Referees cross-commenting
I complete agree with referee #2 regarding the preclinical studies. Bevacizumab, does not neutralize murine VEGFA. This is a major issue.
Significance
This study addresses a timely and relevant question: the origins, onset and progression of congenital vascular malformations, a field with limited understanding. The work is novel in its approach, employing complex embryonic models that aim to mimic the disease in its native context. By focusing on the effects of Pik3caH1047R mutations in cardiopharyngeal mesoderm-derived endothelial cells, it sheds light on how these mutations drive phenotypic outcomes through specific pathways, such as HIF-1α and VEGF-A signaling, while also identifying potential therapeutic targets. A strong aspect of the study is the use of embryonic models, which enables the investigation of disease onset in a context that closely resembles the in vivo environment. This is particularly valuable for congenital disorders, where native developmental cues are an integral aspect of disease progression. The study also integrates advanced techniques, including single-cell RNA sequencing, to dissect the cellular and molecular responses induced by the Pik3caH1047R mutation. Moreover, from a translational perspective, it provides novel therapeutic strategies for these diseases.

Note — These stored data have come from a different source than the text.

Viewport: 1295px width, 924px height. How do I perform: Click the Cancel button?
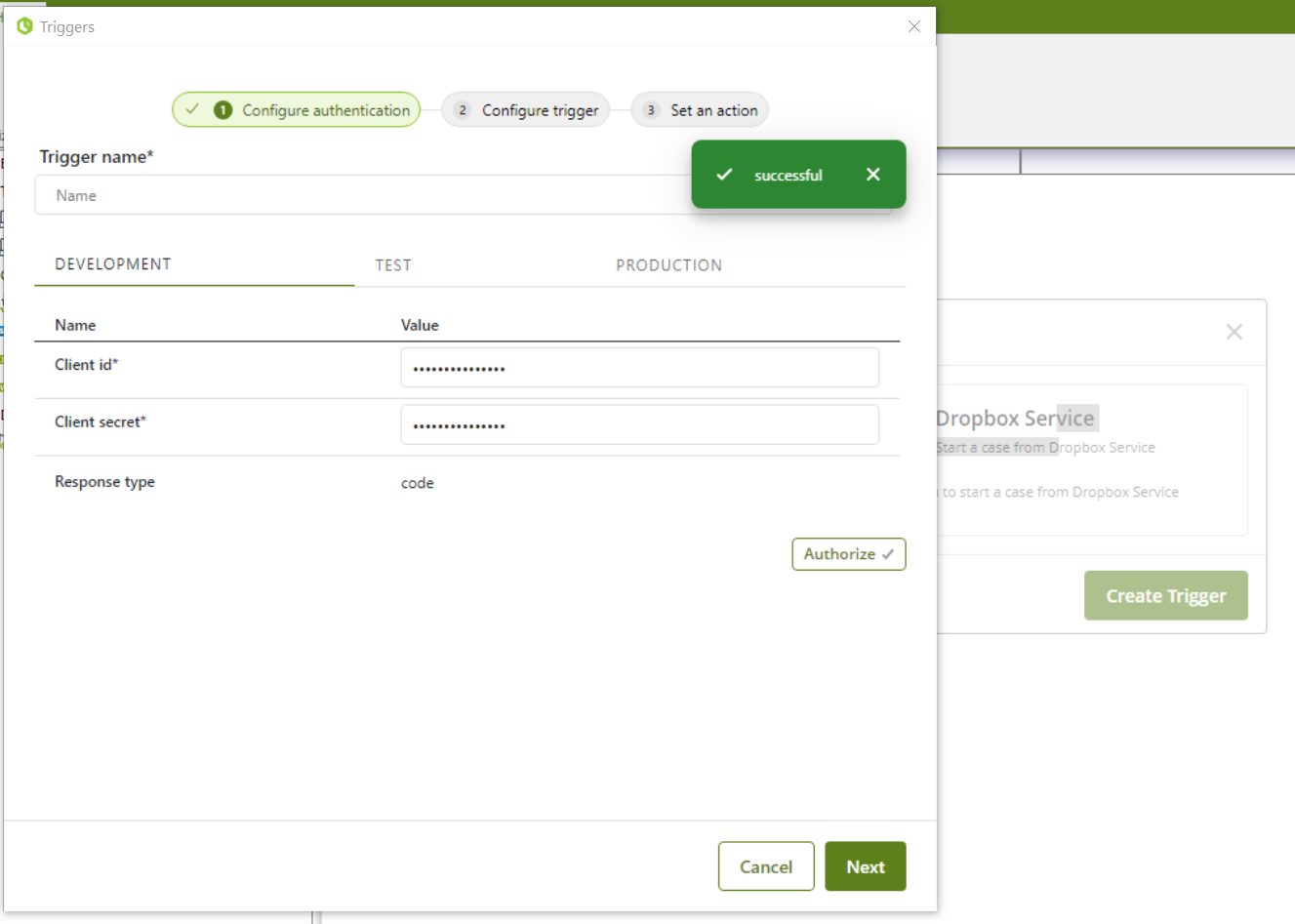pos(766,866)
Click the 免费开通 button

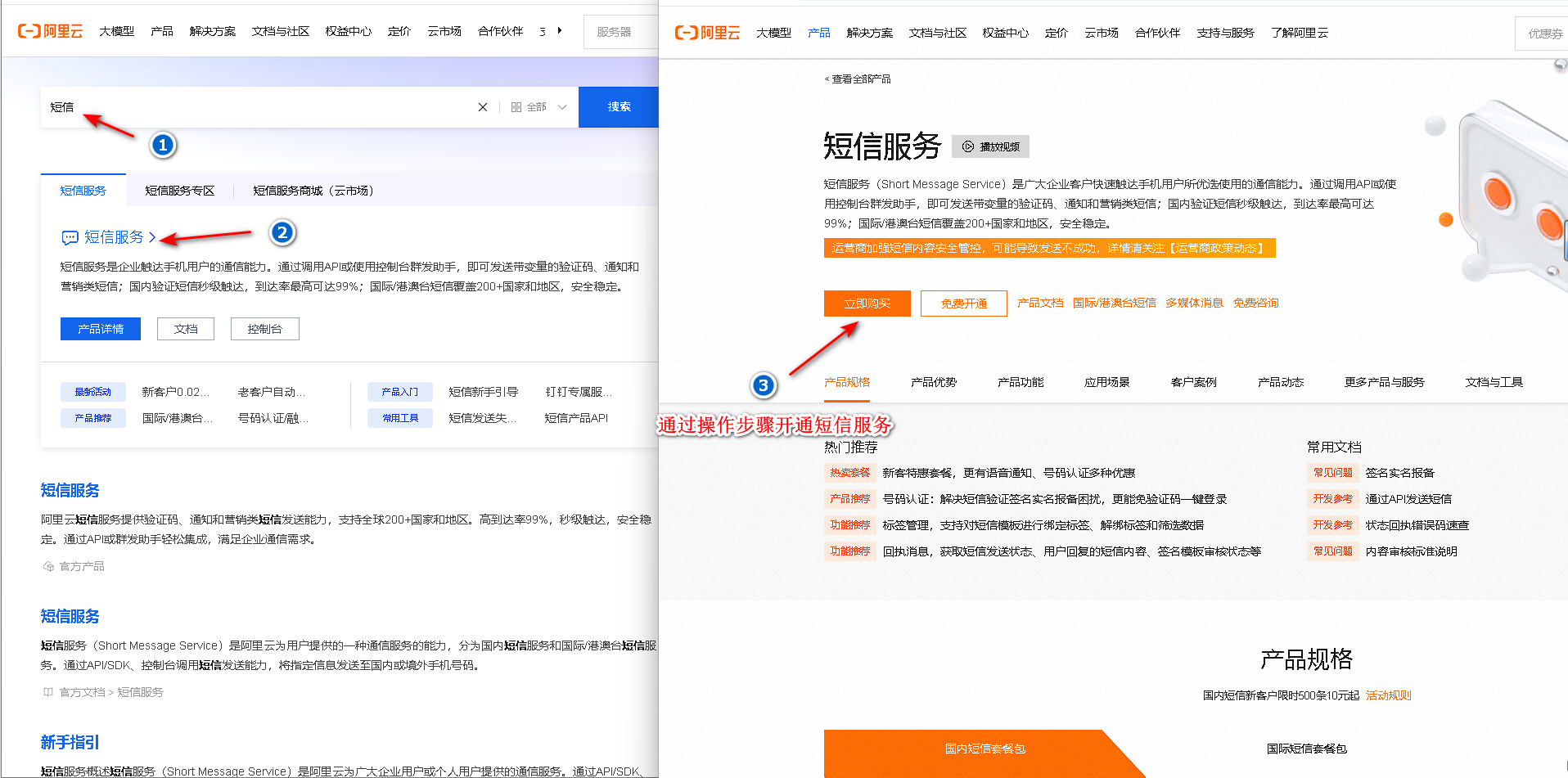click(x=963, y=304)
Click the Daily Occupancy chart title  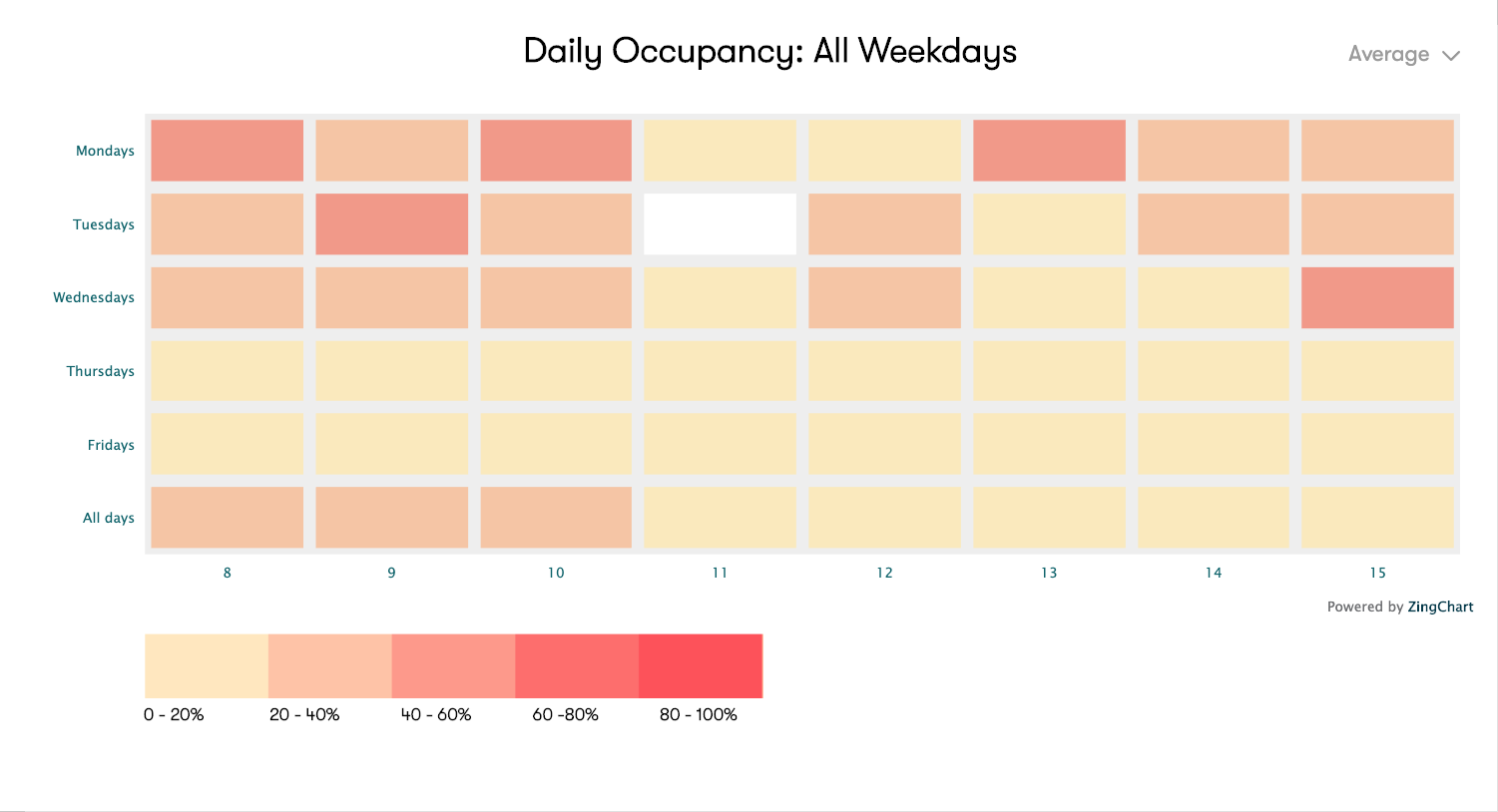pyautogui.click(x=769, y=51)
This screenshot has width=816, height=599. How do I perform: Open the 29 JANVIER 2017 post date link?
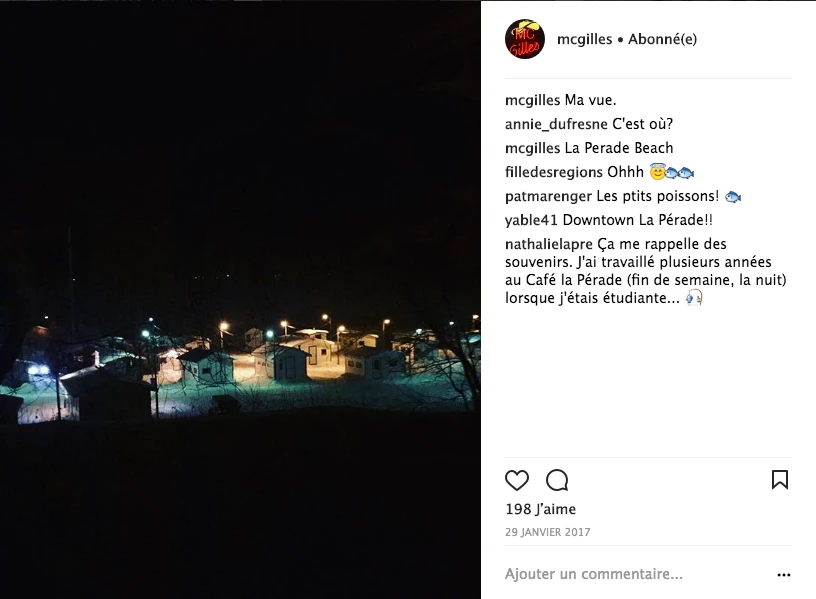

Limitations of the study are (1) unclarity of the main question authors try to address, and main conclusions dereived thereof; (2) the different parts of the manuscripts are not well connected, not clear the rationale; (3) scRNAseq analysis is underdeveloped; (4) characterization of the preclinical model is not provided.
Audience:
The findings presented here interest specialized audiences within developmental biology, vascular biology, and congenital disease research fields, and clinicians by providing new therapies to treat vascular anomalies. Moreover, the study's integration of single-cell and in vivo models could inspire further research in other contexts where understanding clonal behavior and signaling pathways is critical.